Document section:
— start —

# Princess auto bronze bearings



## Tom O (Jun 10, 2021)

So I bought these a while back I have to say I never new bronze was magnetic!


----------



## CalgaryPT (Jun 10, 2021)

It's not. Sometimes they mark as "bronze or oilite bushings" sintered iron bushings, which will stick to a magnet.


----------



## Tom O (Jun 10, 2021)

Ok I just thought it would be non magnetic just in case of any magnetic particles


----------



## CalgaryPT (Jun 10, 2021)

I've used those exact bushings. Pretty sure they are sintered iron which can look like bronze. i may be wrong Tom, but it seems people and companies call anything the colour bronze, "bronze bushings/bearings" these days. Kind of like people call all tissues "Kleenex." In the pic below are true bronze bushings (cannot be picked by a magnet) on the left. On the right are sintered iron and oilite bushings. Sintered iron can be picked by a magnet, but all LOOK bronze in color. The PA ones do say "bronze" but if they can be picked by a magnet they aren't.


----------



## Alexander (Jun 10, 2021)

I guess Power Fist has a rather loose definition of bronze.


----------



## francist (Jun 10, 2021)

Good grief, can’t anyone do business without lying? That’s really disappointing.


----------



## Alexander (Jun 10, 2021)

Not princess auto. Here is a bushing I made today. Anyone could buy them cheap but the customer needed good ones with a mill certificate so I had to machine them myself.


----------



## CalgaryPT (Jun 11, 2021)

Alexander said:


> Not princess auto. Here is a bushing I made today. Anyone could buy them cheap but the customer needed good ones with a mill certificate so I had to machine them myself.


Alex, what's a mill certificate? I'm assuming it is a signed doc stating the part was made by an operator with a certain (verifiable) degree of skill and within spec?


----------



## PeterT (Jun 11, 2021)

— end —

Objectives:
1. Please repeat the passage from the thread on Princess Auto bronze bearings, starting at "Alex, what's a" and ending at "PeterT (Jun 11, 2021)".
2. In the thread on Princess Auto bronze bearings, why does CalgaryPT say the PA bushings aren't really bronze even though they are labeled that way? Answer in one to three sentences.

Extracted records:
— start —

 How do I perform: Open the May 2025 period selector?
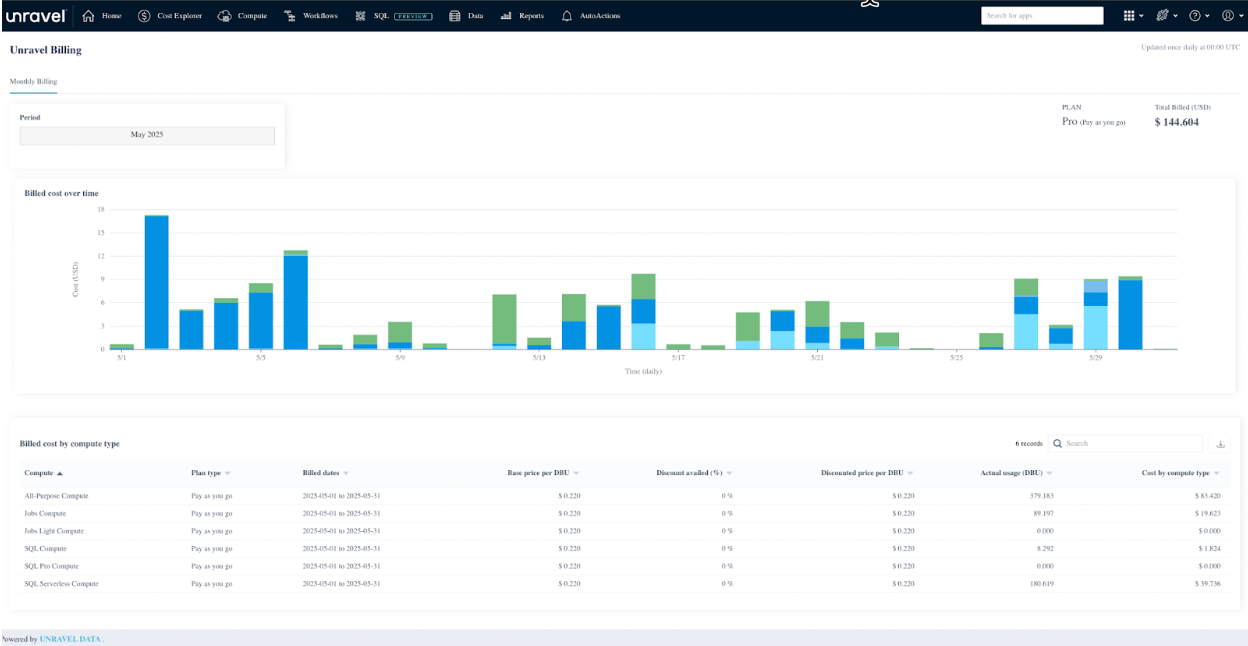pyautogui.click(x=147, y=135)
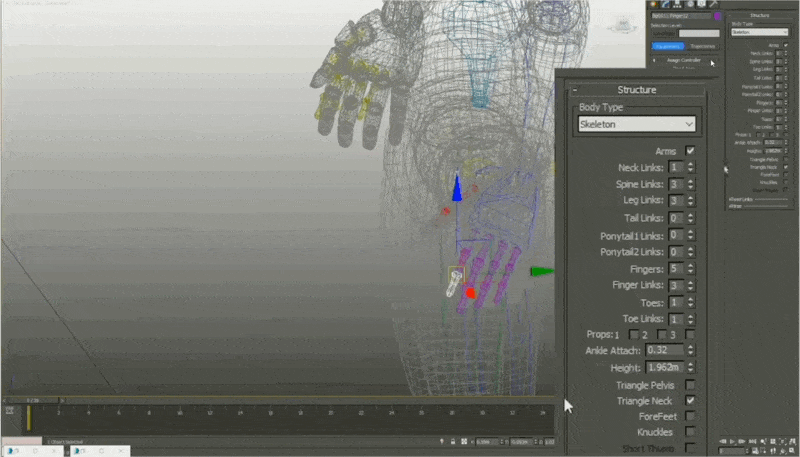The image size is (800, 457).
Task: Expand the Assign Controller rollout
Action: [x=682, y=60]

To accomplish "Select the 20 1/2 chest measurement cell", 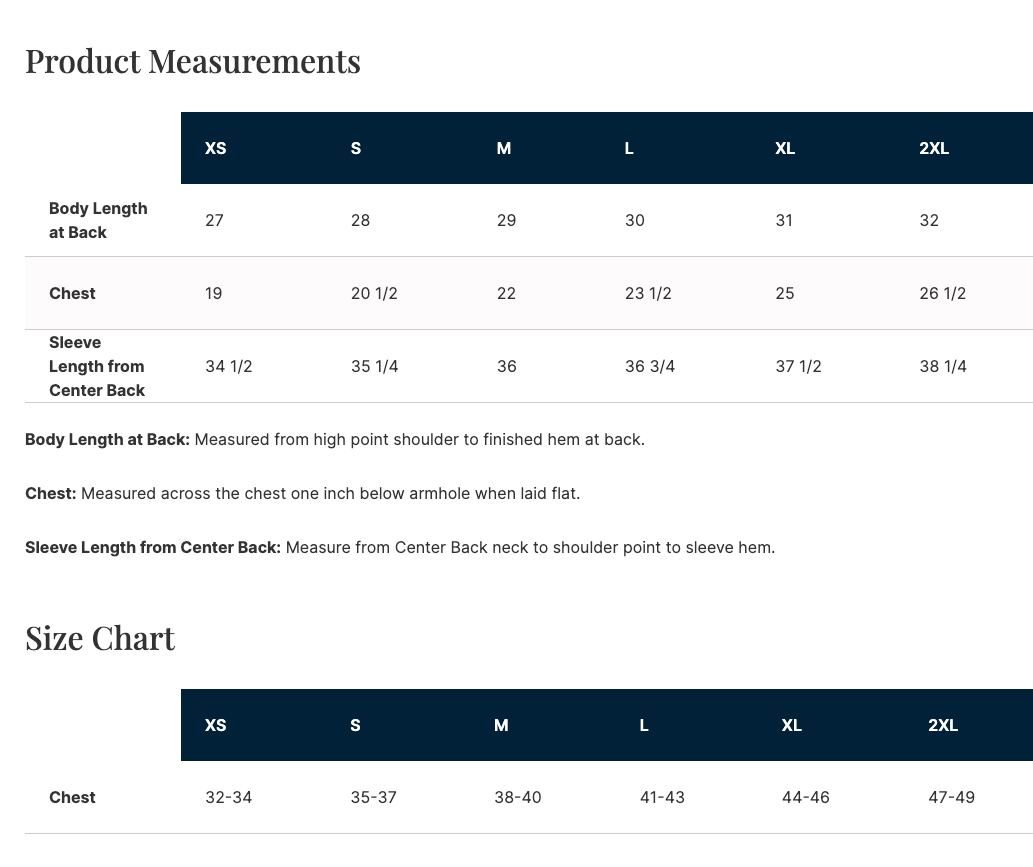I will tap(375, 293).
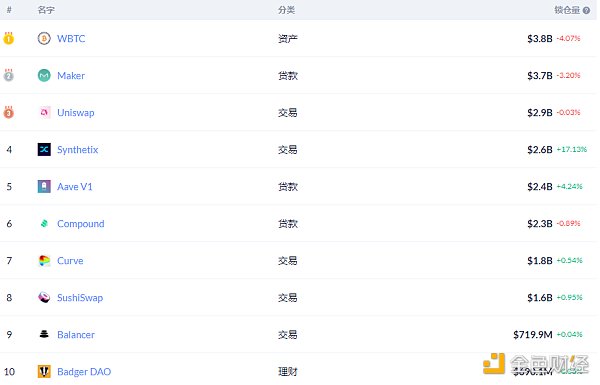Viewport: 600px width, 385px height.
Task: Open the Badger DAO project link
Action: 84,372
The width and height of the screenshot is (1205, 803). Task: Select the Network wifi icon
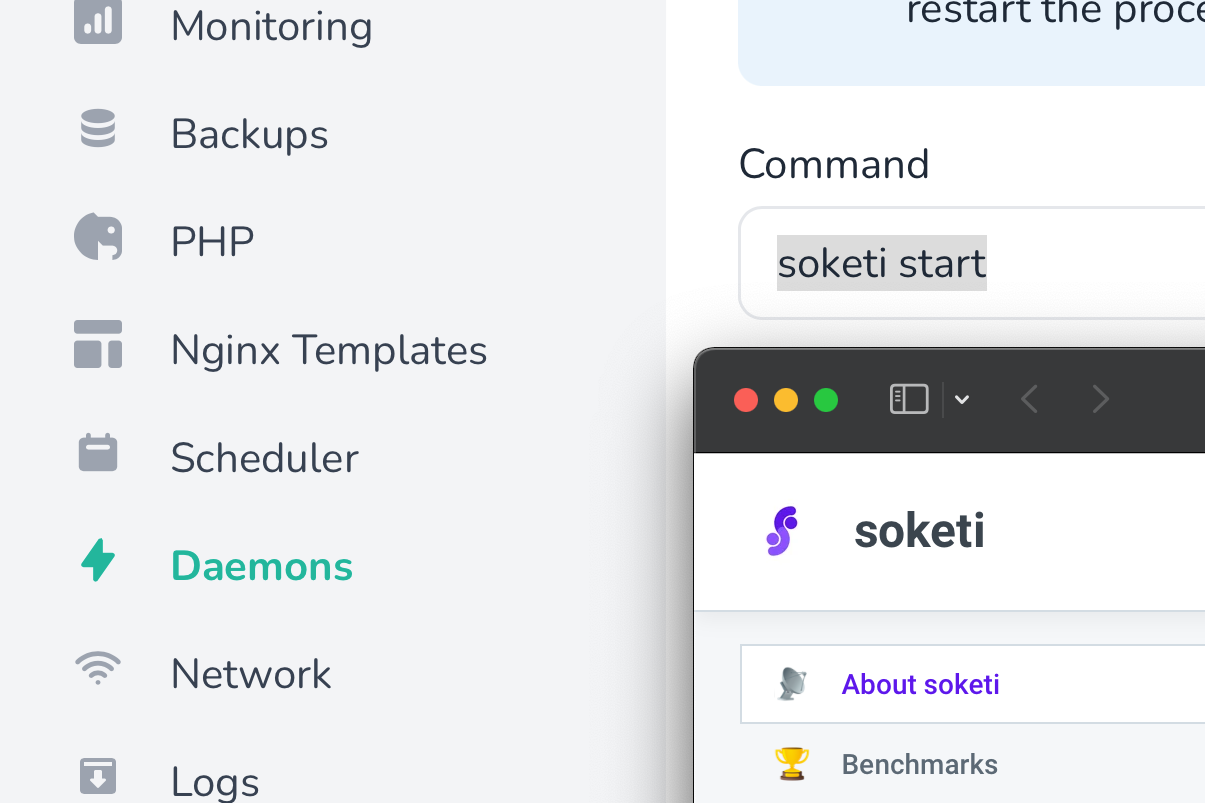pos(96,669)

— end —

Answers:
1.
Alex, what's a mill certificate? I'm assuming it is a signed doc stating the part was made by an operator with a certain (verifiable) degree of skill and within spec?


----------



## PeterT (Jun 11, 2021)

2. True bronze bushings cannot be picked up by a magnet, but sintered iron bushings can, even though both look bronze in color. So if the PA bushings can be picked up by a magnet, they aren't bronze, whatever the label says.